Passage for review ::
§ §
My First Yoga Class Was a Total Disaster

Why My First Yoga Class Was a Total Disaster

I know many women who got through the pandemic with the help of Adriene and other online yoga teachers in order to stay fit/sane. Like many of my friends, I was also working from home for more than a year, but I didn’t have the discipline or desire to do sun salutations in my small San Francisco apartment. Yoga might have helped me manage some of my overwhelming pandemic-, election-, and wildfire-related anxiety. But the simple truth is: I do not enjoy yoga. In part because my first introduction to it was a disaster.

Almost 20 years ago, when I was still new to California and in my “let’s try new things” phase (e.g., Internet dating, flying trapeze classes, firing guns at the local shooting range), my roommate talked me into going to my first-ever yoga class at the gym we had both joined. 

Group fitness classes didn’t really appeal to me; I preferred to sweat it out, alone, on the cardio machines, where I could listen to my own music and go at my own pace. But sure, what the hell, I thought. Let’s try a yoga class. It’ll be good for me, right?

Instead it confused and frustrated me. At first, as I sat there cross-legged, listening to the instructor tell us to breathe and chant, I wondered when the exercise part of the program was going to start. When she finally announced poses for people to do, I didn’t know what the words meant, so I had to look at the people around me for direction. That’s when I realized I was the only one still wearing socks and shoes.
§ §
The data ::
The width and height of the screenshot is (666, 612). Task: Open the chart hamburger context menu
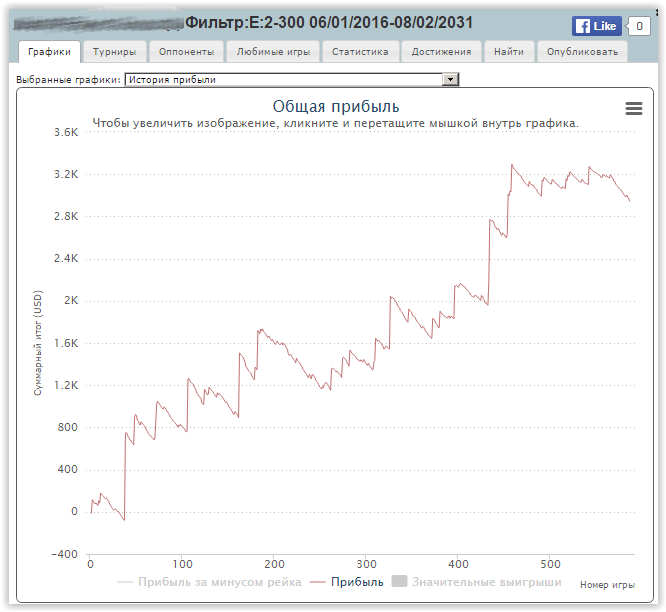(x=633, y=109)
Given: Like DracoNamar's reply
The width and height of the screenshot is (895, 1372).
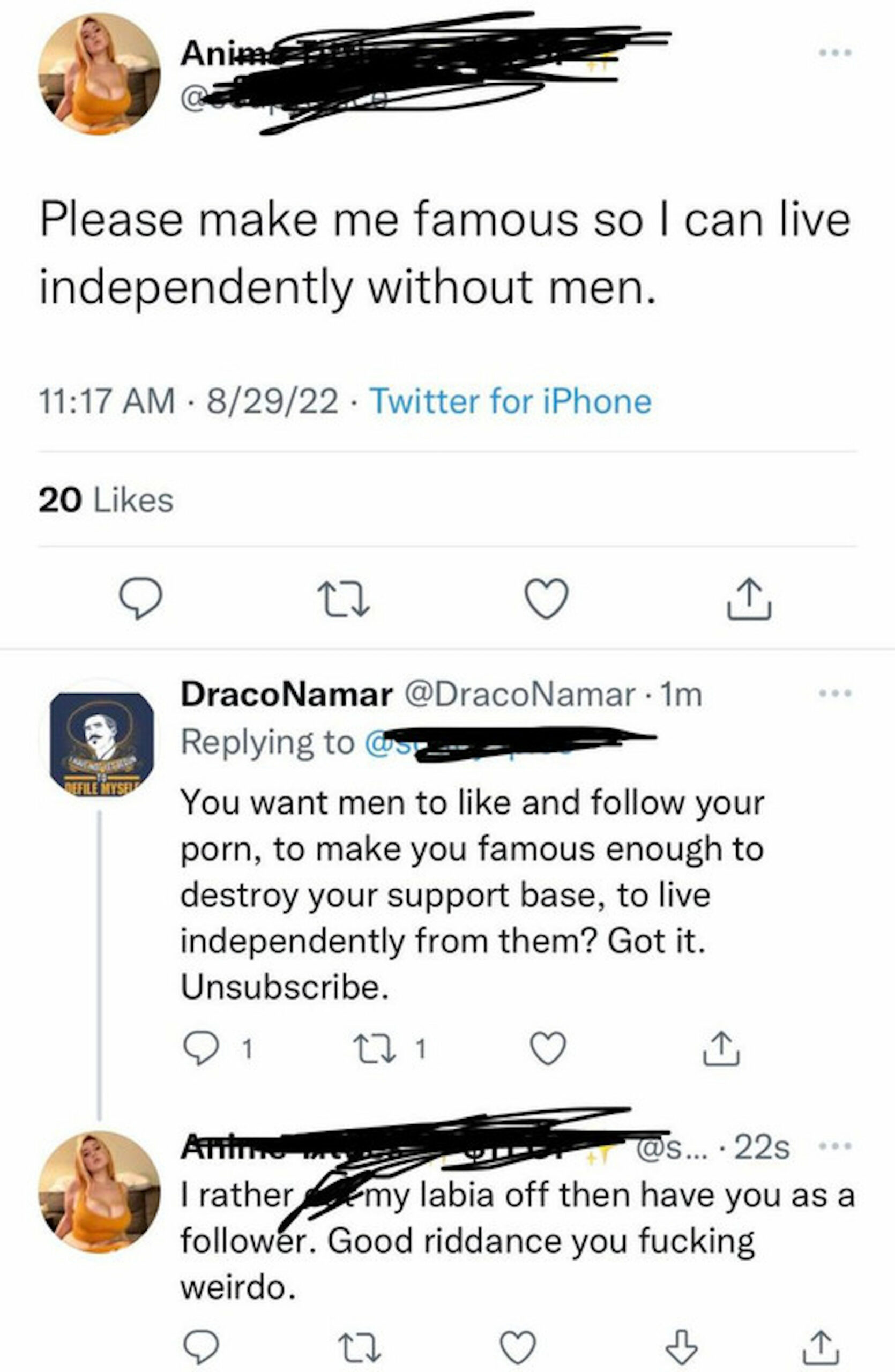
§ §
Exercise prompt ::
Copy word for word the stretch from "Instead it confused" through "socks and shoes." in the essay above about a first yoga class.

Answer for this exercise ::
Instead it confused and frustrated me. At first, as I sat there cross-legged, listening to the instructor tell us to breathe and chant, I wondered when the exercise part of the program was going to start. When she finally announced poses for people to do, I didn’t know what the words meant, so I had to look at the people around me for direction. That’s when I realized I was the only one still wearing socks and shoes.